The Digital India vision is disruptive thinking at a macro level that has the potential to change the living conditions of 1.2 billion people, and bridge the gap between Bharat and India.
A tad ambitious but within reach, if the execution is as strong as the resolve.
To start with, the digital infrastructure of the country is at a stage where the pillars are yet being built. Broadband highways, universal mobile coverage, public internet access and electronic manufacturing are the requisite pillars.
There are specific and time-bound goals to be achieved.
More than 250,000 gram panchayats are yet to be connected through broadband, 42,300 mobile-uncovered villages to be brought under the radar, most 150,000 post offices and a similar number of common service centres are yet to have broadband internet access.
Equally, this design will have to be adequately provided for with equipment (physical), to support this level of connectivity and integration, and bring about a semblance of preparedness.
Most of these projects will require active collaboration through public-private partnership models and will have to be enabled by a policy framework of the Centre and key states.
Most important is funding. Can this be brought under the Universal Service Obligation Fund and under a composite tax structure?
Telcos will have a pervasive role and will vie for the right amount of spectrum, to support this connectivity 24/7.
The implementation will be in a phased manner, where service-level agreements will have to be ruthlessly monitored to optimise on costs and minimise leakages.
Minimum government yet maximum governance is the panacea advocated for addressing this gap between the haves and the have-nots.
This vision can fructify through e-government, electronic service delivery and information made open to all.
If online has to be the sine qua non for 1.2 billion people, then the information technology interface has to work efficiently, backed by a robust off-line physical delivery mechanism, with appropriate integration of both.

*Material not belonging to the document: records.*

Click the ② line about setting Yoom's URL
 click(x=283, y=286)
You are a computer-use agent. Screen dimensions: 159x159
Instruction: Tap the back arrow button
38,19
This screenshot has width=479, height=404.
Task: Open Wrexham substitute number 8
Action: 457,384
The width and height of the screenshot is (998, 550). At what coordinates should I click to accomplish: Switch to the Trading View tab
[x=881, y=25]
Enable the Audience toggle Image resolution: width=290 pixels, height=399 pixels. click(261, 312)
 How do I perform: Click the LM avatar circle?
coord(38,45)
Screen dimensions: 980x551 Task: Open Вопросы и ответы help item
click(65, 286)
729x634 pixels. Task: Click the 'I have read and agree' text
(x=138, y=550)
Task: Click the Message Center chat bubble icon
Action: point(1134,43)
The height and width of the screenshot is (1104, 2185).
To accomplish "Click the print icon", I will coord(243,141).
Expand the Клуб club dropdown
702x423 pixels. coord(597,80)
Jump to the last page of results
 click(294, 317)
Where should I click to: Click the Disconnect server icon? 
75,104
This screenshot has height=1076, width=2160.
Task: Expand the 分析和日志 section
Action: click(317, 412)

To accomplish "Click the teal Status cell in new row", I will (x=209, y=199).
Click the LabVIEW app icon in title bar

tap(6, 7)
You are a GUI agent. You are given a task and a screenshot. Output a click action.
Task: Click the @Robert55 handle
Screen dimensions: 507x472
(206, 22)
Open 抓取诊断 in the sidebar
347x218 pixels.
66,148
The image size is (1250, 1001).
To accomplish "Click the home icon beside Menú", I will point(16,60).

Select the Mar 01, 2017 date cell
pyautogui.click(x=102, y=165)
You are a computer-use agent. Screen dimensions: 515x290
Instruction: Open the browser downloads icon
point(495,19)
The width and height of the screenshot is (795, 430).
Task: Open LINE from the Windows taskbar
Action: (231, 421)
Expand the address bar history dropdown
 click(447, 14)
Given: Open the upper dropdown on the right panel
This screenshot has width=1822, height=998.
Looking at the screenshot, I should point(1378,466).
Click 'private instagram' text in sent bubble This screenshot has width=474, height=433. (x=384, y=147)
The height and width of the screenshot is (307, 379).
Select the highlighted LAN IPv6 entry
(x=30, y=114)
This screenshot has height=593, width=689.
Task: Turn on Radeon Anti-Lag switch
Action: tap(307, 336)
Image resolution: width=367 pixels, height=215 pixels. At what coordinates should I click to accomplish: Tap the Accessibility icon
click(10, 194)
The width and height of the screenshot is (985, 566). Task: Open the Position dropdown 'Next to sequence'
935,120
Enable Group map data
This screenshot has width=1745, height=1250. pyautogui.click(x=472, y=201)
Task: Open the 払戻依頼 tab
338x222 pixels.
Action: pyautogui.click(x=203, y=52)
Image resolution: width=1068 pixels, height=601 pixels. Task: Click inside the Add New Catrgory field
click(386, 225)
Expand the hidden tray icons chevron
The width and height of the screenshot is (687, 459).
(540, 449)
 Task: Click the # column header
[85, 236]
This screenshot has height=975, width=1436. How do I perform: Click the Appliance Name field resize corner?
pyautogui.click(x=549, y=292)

Even the concept is mind-boggling in its ambitiousness and audacity. Transparency, large-project management skills, harmonisation and data authenticity, cyber security and domain expertise will all need to be addressed concurrently, continually, and through a network of stakeholders, who are at various stages of evolution.
This is being thought through at various levels but the outcome will rest on execution.
The unbanked and the millions with little or no access to basic health care, education, etc, all make this strategy an imperative for rapid national development.
It is often said India has missed many an important bus. Probably so.
By digitally empowering its citizens, the government can undo a lot of these misses and create a level-playing field.
The ability to optimally leverage all that is being envisaged calls for a massive overhaul of the education system.
It is a pre-requisite that digital literacy (easier to impart than normal literacy) reaches the masses, creates employment opportunities and fosters a culture where technology-enabled services are adopted.
A dream of this magnitude can turn into reality when we collaborate with stakeholders, who represent a microcosm of the Indian diversity.
The Budget is just round the corner.
There is cause for hope, that the finance minister will unveil an attractive package this February, and bring us a step closer to realising the Digital India dream.